- SOURCE DOCUMENT:
These three components have distinct implications for traditional T&E processes in the DAF. Methodology and infrastructure are required to detect when model behavior has deviated from expected performance during operations, to retrain the model with the new, associated observations, and then to evaluate how the new model performs under both previous and newly-observed conditions. Integral to the retraining of models in operation is the ability to retrieve these observations. For the DAF, this implies platforms that adopt AI-enabled systems or components require the capabilities to record ML-ready data from their sensors and associated actuators and then send that data back to a training environment in an easily consumable form. These requirements have significant impacts beyond test processes. They must be accounted for in platform and sensor operational requirements, up to and including at the PMO or system program office level.

[Collected data entries]
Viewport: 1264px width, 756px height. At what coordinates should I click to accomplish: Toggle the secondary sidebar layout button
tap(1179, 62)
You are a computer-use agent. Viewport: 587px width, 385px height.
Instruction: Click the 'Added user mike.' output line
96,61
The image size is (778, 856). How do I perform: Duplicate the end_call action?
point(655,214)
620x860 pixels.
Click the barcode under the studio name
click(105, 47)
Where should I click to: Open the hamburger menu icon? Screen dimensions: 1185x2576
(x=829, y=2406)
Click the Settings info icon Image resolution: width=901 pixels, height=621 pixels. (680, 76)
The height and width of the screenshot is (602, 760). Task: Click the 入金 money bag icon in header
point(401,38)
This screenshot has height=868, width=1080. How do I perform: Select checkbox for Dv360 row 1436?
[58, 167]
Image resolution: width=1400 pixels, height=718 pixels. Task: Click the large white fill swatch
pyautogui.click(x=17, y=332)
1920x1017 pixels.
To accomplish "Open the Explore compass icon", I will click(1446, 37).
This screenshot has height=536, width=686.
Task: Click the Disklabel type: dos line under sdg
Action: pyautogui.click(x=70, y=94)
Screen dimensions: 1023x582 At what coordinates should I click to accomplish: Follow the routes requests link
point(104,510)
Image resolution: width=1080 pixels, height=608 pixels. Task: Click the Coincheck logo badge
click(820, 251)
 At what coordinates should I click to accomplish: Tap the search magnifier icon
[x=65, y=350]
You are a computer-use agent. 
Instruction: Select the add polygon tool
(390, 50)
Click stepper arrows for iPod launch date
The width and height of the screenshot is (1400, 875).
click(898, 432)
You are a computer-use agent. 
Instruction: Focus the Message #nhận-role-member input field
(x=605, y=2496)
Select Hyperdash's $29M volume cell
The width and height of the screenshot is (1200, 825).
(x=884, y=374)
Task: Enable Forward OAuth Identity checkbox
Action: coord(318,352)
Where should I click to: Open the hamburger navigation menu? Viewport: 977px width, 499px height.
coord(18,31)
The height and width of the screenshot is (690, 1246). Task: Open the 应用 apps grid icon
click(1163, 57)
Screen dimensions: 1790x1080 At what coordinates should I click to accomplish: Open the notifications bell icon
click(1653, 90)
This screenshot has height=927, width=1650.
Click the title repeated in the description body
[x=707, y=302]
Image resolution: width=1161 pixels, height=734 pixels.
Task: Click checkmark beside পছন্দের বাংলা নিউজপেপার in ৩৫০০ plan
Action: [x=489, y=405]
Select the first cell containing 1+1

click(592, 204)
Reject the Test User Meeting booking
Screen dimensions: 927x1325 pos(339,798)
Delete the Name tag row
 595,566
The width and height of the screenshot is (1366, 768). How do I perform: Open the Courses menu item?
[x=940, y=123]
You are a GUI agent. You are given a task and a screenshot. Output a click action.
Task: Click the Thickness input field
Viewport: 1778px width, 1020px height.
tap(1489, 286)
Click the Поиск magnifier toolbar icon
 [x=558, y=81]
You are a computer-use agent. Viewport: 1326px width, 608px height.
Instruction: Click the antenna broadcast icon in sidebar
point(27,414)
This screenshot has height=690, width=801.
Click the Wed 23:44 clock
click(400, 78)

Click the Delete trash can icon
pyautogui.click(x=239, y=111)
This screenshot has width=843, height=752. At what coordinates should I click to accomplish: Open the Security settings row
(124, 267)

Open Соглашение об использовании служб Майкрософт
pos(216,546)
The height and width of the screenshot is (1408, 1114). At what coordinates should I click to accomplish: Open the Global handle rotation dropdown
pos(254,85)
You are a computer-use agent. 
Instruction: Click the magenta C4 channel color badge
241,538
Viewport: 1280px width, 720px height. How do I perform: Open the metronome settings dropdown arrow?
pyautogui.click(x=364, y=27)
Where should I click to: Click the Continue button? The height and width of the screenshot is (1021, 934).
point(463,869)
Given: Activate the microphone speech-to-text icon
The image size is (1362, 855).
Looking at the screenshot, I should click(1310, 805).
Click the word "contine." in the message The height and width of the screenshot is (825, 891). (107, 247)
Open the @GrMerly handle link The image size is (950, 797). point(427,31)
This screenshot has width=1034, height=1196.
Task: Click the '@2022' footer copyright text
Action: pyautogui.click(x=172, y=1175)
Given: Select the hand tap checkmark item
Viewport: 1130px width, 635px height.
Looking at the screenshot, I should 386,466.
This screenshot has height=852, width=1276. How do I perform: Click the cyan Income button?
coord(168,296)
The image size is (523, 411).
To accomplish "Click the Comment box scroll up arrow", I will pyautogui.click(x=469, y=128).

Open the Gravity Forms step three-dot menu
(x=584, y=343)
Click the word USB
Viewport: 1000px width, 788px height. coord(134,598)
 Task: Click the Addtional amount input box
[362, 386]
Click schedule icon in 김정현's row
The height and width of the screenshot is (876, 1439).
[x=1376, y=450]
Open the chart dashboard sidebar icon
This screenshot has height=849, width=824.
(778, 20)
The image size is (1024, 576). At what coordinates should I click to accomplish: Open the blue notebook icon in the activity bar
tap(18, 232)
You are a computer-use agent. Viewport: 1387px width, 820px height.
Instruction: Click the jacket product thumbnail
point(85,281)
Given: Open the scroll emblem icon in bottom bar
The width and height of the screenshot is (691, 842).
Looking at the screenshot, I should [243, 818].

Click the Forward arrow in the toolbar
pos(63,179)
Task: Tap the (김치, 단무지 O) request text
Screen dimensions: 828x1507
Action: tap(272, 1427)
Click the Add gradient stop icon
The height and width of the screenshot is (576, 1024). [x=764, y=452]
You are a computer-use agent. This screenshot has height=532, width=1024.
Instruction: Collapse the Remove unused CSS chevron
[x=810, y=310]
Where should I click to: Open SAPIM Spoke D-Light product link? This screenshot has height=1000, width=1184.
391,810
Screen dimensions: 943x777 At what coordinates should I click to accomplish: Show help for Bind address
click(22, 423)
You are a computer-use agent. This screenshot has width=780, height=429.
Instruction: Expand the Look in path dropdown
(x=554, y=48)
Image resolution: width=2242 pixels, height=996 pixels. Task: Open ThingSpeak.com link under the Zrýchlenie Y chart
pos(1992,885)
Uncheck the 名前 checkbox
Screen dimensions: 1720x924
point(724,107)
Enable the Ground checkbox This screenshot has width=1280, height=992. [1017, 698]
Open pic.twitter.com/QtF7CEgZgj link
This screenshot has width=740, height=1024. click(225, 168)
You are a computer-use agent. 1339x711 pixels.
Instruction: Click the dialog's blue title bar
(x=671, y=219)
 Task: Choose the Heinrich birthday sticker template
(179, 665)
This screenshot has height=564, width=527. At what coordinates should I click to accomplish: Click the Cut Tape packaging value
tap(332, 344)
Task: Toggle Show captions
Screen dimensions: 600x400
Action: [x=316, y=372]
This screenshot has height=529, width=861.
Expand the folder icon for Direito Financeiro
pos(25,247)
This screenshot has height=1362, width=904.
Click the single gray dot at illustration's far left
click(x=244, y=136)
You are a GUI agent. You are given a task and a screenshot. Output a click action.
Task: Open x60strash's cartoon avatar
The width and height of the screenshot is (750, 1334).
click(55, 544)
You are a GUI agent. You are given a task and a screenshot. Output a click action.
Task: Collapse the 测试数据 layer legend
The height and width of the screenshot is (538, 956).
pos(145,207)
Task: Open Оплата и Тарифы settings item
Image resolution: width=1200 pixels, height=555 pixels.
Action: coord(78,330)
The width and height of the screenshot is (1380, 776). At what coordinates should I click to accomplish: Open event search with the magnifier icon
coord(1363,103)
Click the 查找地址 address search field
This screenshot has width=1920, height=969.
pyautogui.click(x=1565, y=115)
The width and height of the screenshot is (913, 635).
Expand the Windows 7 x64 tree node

- TASKS TO PERFORM:
1. According to the passage on AI testing in the DAF, what must platforms that adopt AI-enabled systems or components be able to do with data?
2. Condense the paragraph in the passage on AI testing in the DAF that begins "These three components" into a short bulleted list of its main points.
3. Carry the passage on AI testing in the DAF forward from its final sentence.

- EXERCISE ANSWERS:
1. They must be able to record ML-ready data from their sensors and associated actuators and send it back to a training environment in an easily consumable form.

2.
- The components have distinct implications for traditional T&E processes in the DAF.
- Methodology and infrastructure are needed to detect when a model deviates from expected performance during operations, retrain it with the new observations, and evaluate the new model under both previous and newly observed conditions.
- Retraining in operation depends on being able to retrieve those observations.
- Platforms adopting AI-enabled systems or components must record ML-ready data from sensors and associated actuators and send it to a training environment in an easily consumable form.
- These requirements reach beyond test processes and must be built into platform and sensor operational requirements, up to the PMO or system program office level.

3.
Similarly, synthetic data engines and digital twins are key to supplementing datasets with training examples for situations where there is either insufficient real data or data are too difficult to collect. Synthetic data engines and digital twins must be relevant, adaptable, and considered to be part of the AI life cycle. For the DAF, sensor models and situational constructions of interest are represented in modern modeling and simulation environments that can keep pace with the cadence required for maintaining a collection of supporting AI models.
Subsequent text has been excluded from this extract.